Constructed shortly after the Battle of Baltimore during the War of 1812, the 178-foot-tall monument was designed by Robert Mills, who went on to design the Washington Monument on the National Mall in D.C. While the Washington Monument looks pretty from any of the four grassy squares surrounding it—especially during the spring when the cherry blossoms bloom—you can get also amazing views of the city by climbing to the top.

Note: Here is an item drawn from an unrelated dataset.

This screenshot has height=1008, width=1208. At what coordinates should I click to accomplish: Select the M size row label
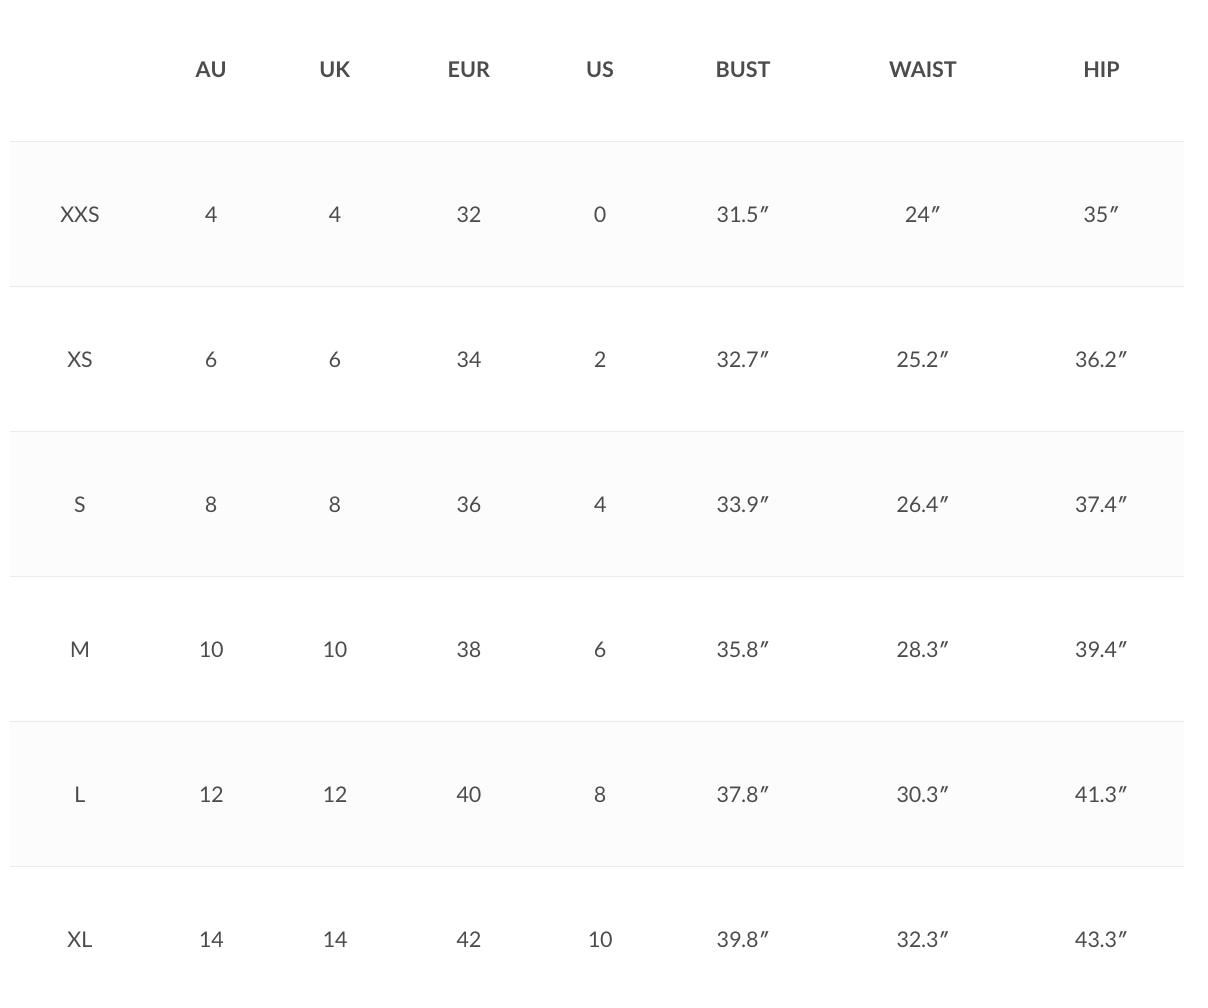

Feed your Instagram feed at these Baltimore eateries, where the only thing more delicious than the food is the decor
Bloom’s, located within Hotel Ulysses, describes itself as a “late-night drinking parlor.” The palatial pink sofas, warm accent lighting and reflective wrap-around bar evoke the campy, rebellious artistry of Baltimore icon John Waters, and the cocktail menu is just as playful. Create your own Old Fashioned by choosing from a selection of spirit bases and bitters, or try the “Jungle Bird,” composed of blackstrap rum, cappelletti aperitivo, pineapple, lime and demerara syrup.
The Bluebird Cocktail Room
Stylish and inviting, this second-story cocktail bar in Hampden pairs a sophisticated setting with a literary theme. The name comes from a Charles Bukowski poem and drink offerings change seasonally and take thematic inspiration from literature. As a bonus, head to the building’s basement level to check out the Pub, featuring the same level of craft cocktails alongside a global whiskey menu.

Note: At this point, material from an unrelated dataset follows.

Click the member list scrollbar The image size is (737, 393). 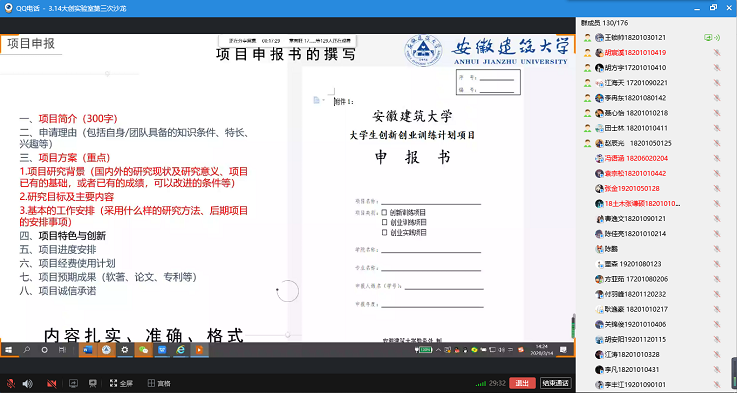(x=734, y=374)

Before you even take a bite, this Remington mezcaleria and taqueria’s clean white walls, warm wood furniture, incandescent string lights and gorgeous greenery will have you dying to snap a picture worthy of Instagram’s Explore page. And the food is just as eye-catching. Standouts include the lamb tacos with barbacoa braised in Mexican coffee and ceviche with lime-cured shrimp, spicy cilantro pesto and cucumber. Their cocktail menu is full of colorful tequila and mezcal-forward concoctions, plus ample non-alcoholic options.

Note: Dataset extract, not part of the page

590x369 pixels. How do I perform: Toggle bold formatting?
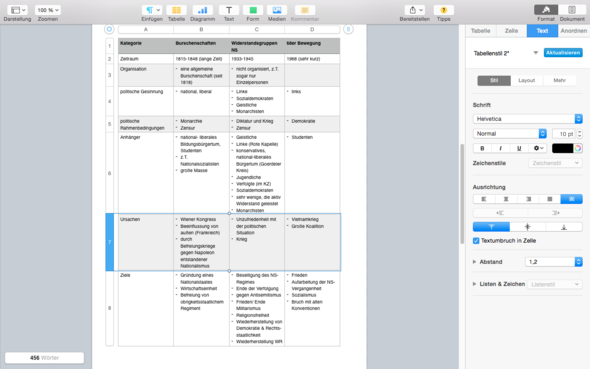(x=482, y=148)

This longtime favorite Remington breakfast spot can’t be missed—literally. Papermoon Diner’s colorful exterior and collection of mannequins on the lawn are nothing compared to the inside. A cornucopia of kitsch awaits with thousands of Pez dispensers, Barbie dolls and other pop culture figurines hanging from the ceiling and adorning the walls.
With a name that means “before and after” in Italian, this charming Fell’s Point eatery strives to make every meal an unforgettable experience. Lunch and happy hour get just as much love as dinner, and the cocktails are in a league of their own. The interior offers many photo opportunities, from the cozy swinging chairs in the front to the gingham wallpaper and bright orb lights. Even the entrees are served on dainty blue and white China—just one small way that the restaurant transports you the Mediterranean for your meal.
Located within the Highlandtown Arts & Entertainment District, it’s no surprise that Sally O’s boasts its own original aesthetic, which is excitingly campy, tropical and sophisticated all at once. “Top Chef” alum Jesse Sandlin has breathed new life into the neighborhood’s late-night dining scene with elevated bar eats and a fun cocktail menu. Try Sally’s Old Fashioned with marshmallow syrup or the Star Tropics with a secret blend of tropical flavors.
Located down the street from Baltimore’s historic Washington Monument and the Walters Art Museum, Hotel Revival’s rooftop restaurant Topside offers unparalleled views of historic Mount Vernon, thanks to large windows sprawled across the walls, in a relaxed, upscale environment. The attached Garden Room designed by local plant shop B. Willow is a refreshing oasis from the city below, and plush seats invite you to settle into conversation with loved ones. Topside is known for its artistic cocktails, and they also have a full zero-proof menu “made with love but not the buzz” courtesy of Bar Manager Anna Welker.